(Stored records)

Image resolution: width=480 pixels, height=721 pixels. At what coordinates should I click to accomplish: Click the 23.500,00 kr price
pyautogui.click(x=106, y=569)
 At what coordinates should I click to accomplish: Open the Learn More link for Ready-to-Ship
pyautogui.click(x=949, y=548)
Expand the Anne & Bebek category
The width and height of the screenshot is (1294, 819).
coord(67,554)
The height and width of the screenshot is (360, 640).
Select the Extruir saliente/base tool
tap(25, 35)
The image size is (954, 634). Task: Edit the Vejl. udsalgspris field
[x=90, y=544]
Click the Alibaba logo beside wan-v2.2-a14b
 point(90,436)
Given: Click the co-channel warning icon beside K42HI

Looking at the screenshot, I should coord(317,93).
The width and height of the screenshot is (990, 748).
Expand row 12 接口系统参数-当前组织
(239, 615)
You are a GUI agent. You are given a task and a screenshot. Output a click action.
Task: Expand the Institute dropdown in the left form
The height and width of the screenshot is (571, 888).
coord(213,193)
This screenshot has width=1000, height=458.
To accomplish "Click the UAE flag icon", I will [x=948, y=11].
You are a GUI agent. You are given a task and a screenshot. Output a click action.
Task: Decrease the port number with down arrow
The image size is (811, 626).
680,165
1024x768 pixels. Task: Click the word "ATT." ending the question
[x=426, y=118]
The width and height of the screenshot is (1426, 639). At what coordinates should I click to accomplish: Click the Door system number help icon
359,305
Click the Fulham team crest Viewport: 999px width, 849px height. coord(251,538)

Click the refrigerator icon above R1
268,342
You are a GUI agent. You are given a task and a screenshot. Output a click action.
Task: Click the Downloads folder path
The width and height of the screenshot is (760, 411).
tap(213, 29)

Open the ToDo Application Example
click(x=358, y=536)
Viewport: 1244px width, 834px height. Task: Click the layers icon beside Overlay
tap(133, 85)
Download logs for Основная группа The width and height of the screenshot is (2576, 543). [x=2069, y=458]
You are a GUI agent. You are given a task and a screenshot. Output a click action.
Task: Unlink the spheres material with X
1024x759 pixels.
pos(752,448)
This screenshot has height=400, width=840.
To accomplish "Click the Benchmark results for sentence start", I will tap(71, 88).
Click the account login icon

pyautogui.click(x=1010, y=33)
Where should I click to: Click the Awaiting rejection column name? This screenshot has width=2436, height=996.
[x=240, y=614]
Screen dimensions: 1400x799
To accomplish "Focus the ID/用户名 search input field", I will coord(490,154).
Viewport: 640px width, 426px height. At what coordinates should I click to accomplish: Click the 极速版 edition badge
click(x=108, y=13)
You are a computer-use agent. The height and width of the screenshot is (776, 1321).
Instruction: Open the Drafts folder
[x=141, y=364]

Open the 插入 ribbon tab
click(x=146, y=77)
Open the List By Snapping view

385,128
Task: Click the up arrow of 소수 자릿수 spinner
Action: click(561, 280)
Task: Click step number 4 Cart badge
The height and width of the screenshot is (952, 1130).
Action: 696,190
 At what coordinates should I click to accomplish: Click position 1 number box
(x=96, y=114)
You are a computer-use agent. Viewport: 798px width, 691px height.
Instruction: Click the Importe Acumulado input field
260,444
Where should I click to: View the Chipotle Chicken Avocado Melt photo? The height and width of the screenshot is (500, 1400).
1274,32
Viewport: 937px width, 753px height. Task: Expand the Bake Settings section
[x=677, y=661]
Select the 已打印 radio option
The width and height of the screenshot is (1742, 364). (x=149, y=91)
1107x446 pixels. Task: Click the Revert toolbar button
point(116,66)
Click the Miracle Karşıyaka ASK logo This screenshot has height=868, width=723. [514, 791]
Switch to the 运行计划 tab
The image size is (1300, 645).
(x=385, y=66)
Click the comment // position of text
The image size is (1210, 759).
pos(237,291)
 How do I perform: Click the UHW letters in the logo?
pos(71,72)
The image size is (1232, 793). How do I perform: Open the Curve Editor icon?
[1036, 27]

* [Problem description]:
Exactly as shown above, return every record.

* [Answer area]:
Image resolution: width=480 pixels, height=721 pixels. At what coordinates should I click to accomplish: Click the 23.500,00 kr price
pyautogui.click(x=106, y=569)
 At what coordinates should I click to accomplish: Open the Learn More link for Ready-to-Ship
pyautogui.click(x=949, y=548)
Expand the Anne & Bebek category
The width and height of the screenshot is (1294, 819).
coord(67,554)
The height and width of the screenshot is (360, 640).
Select the Extruir saliente/base tool
tap(25, 35)
The image size is (954, 634). Task: Edit the Vejl. udsalgspris field
[x=90, y=544]
Click the Alibaba logo beside wan-v2.2-a14b
 point(90,436)
Given: Click the co-channel warning icon beside K42HI

Looking at the screenshot, I should coord(317,93).
The width and height of the screenshot is (990, 748).
Expand row 12 接口系统参数-当前组织
(239, 615)
You are a GUI agent. You are given a task and a screenshot. Output a click action.
Task: Expand the Institute dropdown in the left form
The height and width of the screenshot is (571, 888).
coord(213,193)
This screenshot has width=1000, height=458.
To accomplish "Click the UAE flag icon", I will [x=948, y=11].
You are a GUI agent. You are given a task and a screenshot. Output a click action.
Task: Decrease the port number with down arrow
The image size is (811, 626).
680,165
1024x768 pixels. Task: Click the word "ATT." ending the question
[x=426, y=118]
The width and height of the screenshot is (1426, 639). At what coordinates should I click to accomplish: Click the Door system number help icon
359,305
Click the Fulham team crest Viewport: 999px width, 849px height. coord(251,538)

Click the refrigerator icon above R1
268,342
You are a GUI agent. You are given a task and a screenshot. Output a click action.
Task: Click the Downloads folder path
The width and height of the screenshot is (760, 411).
tap(213, 29)

Open the ToDo Application Example
click(x=358, y=536)
Viewport: 1244px width, 834px height. Task: Click the layers icon beside Overlay
tap(133, 85)
Download logs for Основная группа The width and height of the screenshot is (2576, 543). [x=2069, y=458]
You are a GUI agent. You are given a task and a screenshot. Output a click action.
Task: Unlink the spheres material with X
1024x759 pixels.
pos(752,448)
This screenshot has height=400, width=840.
To accomplish "Click the Benchmark results for sentence start", I will tap(71, 88).
Click the account login icon

pyautogui.click(x=1010, y=33)
Where should I click to: Click the Awaiting rejection column name? This screenshot has width=2436, height=996.
[x=240, y=614]
Screen dimensions: 1400x799
To accomplish "Focus the ID/用户名 search input field", I will coord(490,154).
Viewport: 640px width, 426px height. At what coordinates should I click to accomplish: Click the 极速版 edition badge
click(x=108, y=13)
You are a computer-use agent. The height and width of the screenshot is (776, 1321).
Instruction: Open the Drafts folder
[x=141, y=364]

Open the 插入 ribbon tab
click(x=146, y=77)
Open the List By Snapping view

385,128
Task: Click the up arrow of 소수 자릿수 spinner
Action: click(561, 280)
Task: Click step number 4 Cart badge
The height and width of the screenshot is (952, 1130).
Action: 696,190
 At what coordinates should I click to accomplish: Click position 1 number box
(x=96, y=114)
You are a computer-use agent. Viewport: 798px width, 691px height.
Instruction: Click the Importe Acumulado input field
260,444
Where should I click to: View the Chipotle Chicken Avocado Melt photo? The height and width of the screenshot is (500, 1400).
1274,32
Viewport: 937px width, 753px height. Task: Expand the Bake Settings section
[x=677, y=661]
Select the 已打印 radio option
The width and height of the screenshot is (1742, 364). (x=149, y=91)
1107x446 pixels. Task: Click the Revert toolbar button
point(116,66)
Click the Miracle Karşıyaka ASK logo This screenshot has height=868, width=723. [514, 791]
Switch to the 运行计划 tab
The image size is (1300, 645).
(x=385, y=66)
Click the comment // position of text
The image size is (1210, 759).
pos(237,291)
 How do I perform: Click the UHW letters in the logo?
pos(71,72)
The image size is (1232, 793). How do I perform: Open the Curve Editor icon?
[1036, 27]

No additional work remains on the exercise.